▶ Problem:
From the records below, extract only the lines running from the line with "Given: Open the NEWS menu item" to the line with "This screenshot has height=858, width=1400.", both lines included, reproducing them exactly.

▶ Given data:
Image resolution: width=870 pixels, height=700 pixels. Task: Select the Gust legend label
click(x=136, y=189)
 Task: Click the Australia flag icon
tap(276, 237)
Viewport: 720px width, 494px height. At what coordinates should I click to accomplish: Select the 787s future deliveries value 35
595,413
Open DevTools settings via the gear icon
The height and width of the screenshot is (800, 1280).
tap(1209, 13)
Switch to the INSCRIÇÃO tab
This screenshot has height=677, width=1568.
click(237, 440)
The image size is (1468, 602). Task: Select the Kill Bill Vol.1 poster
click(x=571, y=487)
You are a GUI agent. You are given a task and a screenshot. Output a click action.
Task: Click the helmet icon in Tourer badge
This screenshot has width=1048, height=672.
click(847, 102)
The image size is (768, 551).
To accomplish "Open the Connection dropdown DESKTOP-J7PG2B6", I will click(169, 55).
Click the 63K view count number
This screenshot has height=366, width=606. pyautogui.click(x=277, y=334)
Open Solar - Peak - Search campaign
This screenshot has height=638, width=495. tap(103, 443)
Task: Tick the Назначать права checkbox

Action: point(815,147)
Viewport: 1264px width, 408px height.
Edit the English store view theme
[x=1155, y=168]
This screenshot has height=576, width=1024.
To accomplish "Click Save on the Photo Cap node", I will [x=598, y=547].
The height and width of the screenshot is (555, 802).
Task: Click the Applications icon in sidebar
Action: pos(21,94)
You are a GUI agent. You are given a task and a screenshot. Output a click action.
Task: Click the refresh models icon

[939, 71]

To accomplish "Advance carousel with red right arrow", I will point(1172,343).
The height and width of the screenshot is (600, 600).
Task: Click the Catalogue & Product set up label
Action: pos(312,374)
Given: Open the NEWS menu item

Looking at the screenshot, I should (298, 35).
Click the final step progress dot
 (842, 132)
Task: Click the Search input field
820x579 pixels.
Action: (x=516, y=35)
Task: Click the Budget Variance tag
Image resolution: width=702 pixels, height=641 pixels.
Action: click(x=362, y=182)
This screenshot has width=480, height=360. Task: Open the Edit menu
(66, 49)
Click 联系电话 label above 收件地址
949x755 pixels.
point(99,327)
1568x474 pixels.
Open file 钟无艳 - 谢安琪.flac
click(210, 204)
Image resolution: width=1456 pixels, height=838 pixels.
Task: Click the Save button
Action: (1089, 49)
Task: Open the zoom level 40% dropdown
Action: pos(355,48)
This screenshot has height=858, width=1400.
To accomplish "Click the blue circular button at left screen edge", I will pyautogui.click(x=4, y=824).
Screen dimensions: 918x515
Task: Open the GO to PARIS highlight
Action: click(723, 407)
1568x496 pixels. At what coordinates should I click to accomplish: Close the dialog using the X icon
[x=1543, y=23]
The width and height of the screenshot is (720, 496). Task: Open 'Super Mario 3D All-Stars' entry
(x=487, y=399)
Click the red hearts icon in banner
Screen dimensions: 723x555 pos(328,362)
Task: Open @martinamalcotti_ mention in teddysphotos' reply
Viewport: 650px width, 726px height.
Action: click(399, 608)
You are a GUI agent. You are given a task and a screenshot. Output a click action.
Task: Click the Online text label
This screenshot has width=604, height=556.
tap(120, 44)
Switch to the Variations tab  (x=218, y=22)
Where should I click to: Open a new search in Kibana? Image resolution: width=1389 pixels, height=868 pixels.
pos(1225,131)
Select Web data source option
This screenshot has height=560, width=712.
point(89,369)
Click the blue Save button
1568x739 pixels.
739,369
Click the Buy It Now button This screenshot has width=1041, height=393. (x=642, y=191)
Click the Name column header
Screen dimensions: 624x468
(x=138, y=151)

▶ Output of the exercise:
Given: Open the NEWS menu item

Looking at the screenshot, I should (298, 35).
Click the final step progress dot
 (842, 132)
Task: Click the Search input field
820x579 pixels.
Action: (x=516, y=35)
Task: Click the Budget Variance tag
Image resolution: width=702 pixels, height=641 pixels.
Action: click(x=362, y=182)
This screenshot has width=480, height=360. Task: Open the Edit menu
(66, 49)
Click 联系电话 label above 收件地址
949x755 pixels.
point(99,327)
1568x474 pixels.
Open file 钟无艳 - 谢安琪.flac
click(210, 204)
Image resolution: width=1456 pixels, height=838 pixels.
Task: Click the Save button
Action: (1089, 49)
Task: Open the zoom level 40% dropdown
Action: pos(355,48)
This screenshot has height=858, width=1400.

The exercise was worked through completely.